You will use these two filters depending on the number of terms you have:

Number Changed (in column I) greater than or equal to 4 or 5 AND less than 100
Percent Changed (in column L) greater than or equal to 25-50%

Save your changes to an Excel spreadsheet. Select File > Save As and select Excel workbook (.xls) from the drop-down menu. Your filter settings won’t be saved in a .txt file.
Are any of your filtered GO terms closely related to one another, meaning are they a direct child or parent to another term in the list? You can judge this by comparing your spreadsheet with the MAPPFinder browser. Highlight the terms that fit this relationship with the same color in your Excel spreadsheet. Upload your .xls file to your journal page.

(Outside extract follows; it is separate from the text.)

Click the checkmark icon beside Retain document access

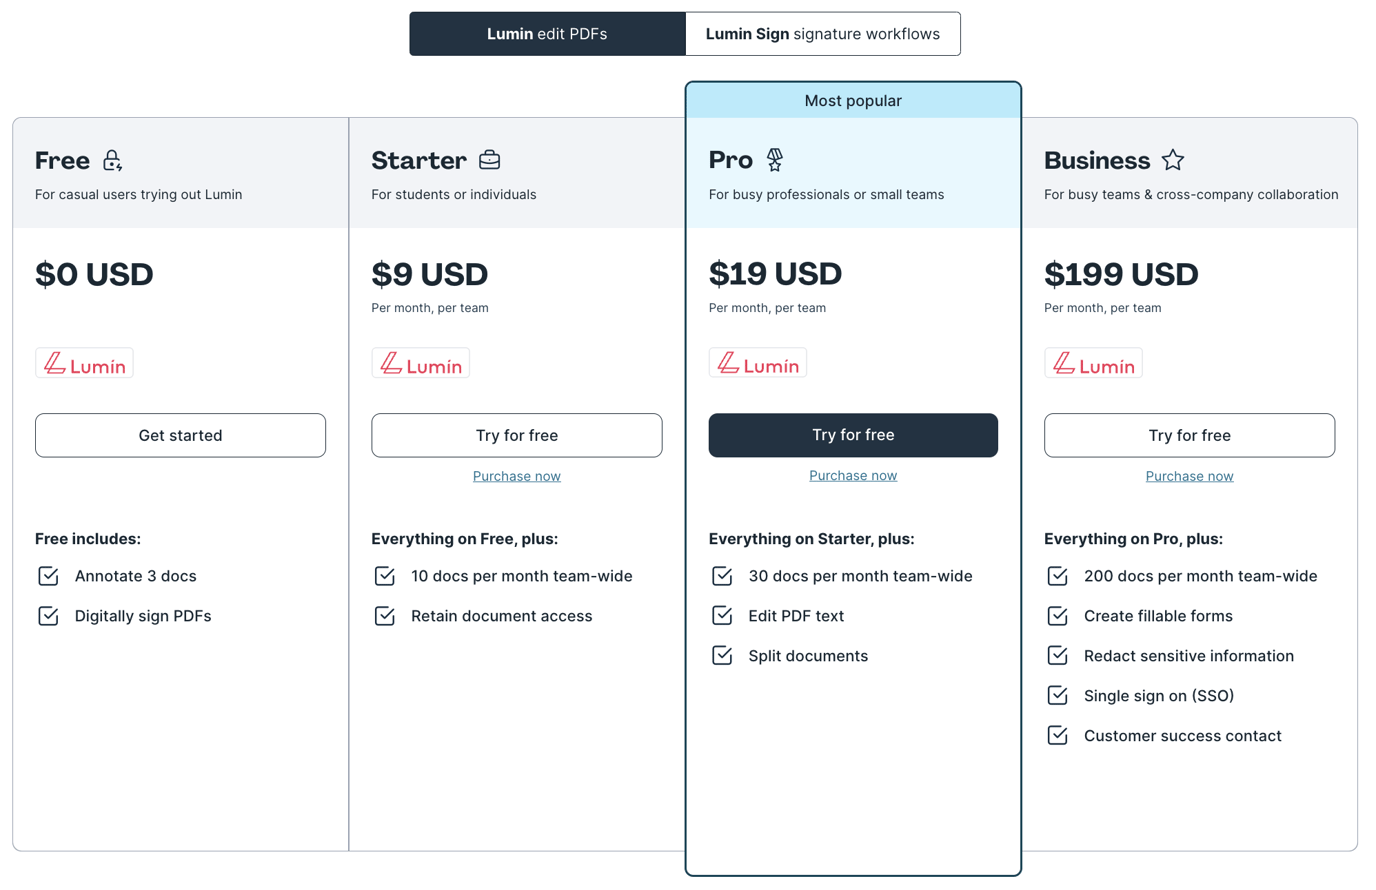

Interpret your results. Look up the definitions for any GO terms that are unfamiliar to you. The "official" definitions for GO terms can be found at http://www.geneontology.org. You can use one of the online biological dictionaries as a supplement, if needed. Write a paragraph relating the results of this GO analysis to the experiment performed (comparing laboratory-grown and patient-derived Vibrio cholerae. You need to give a biological interpretation of what do each of these GO terms in your filtered list have to to with the pathogenecity of the bacterium? You may consult with your partner on this, but your explanation on your individual journal page needs to be in your own words. This is where the real "brain power" comes in with interpreting DNA microarray data. Even experienced scientists struggle with this part. Use your creativity as a scientist to stretch your brain in this question.
There is one other file you need to save to your journal page. It has a .gmf extension and should be in the same fold as the .gex file that you created with the GenMAPP Expression Dataset Manager. You will need this file to re-open your results in MAPPFinder.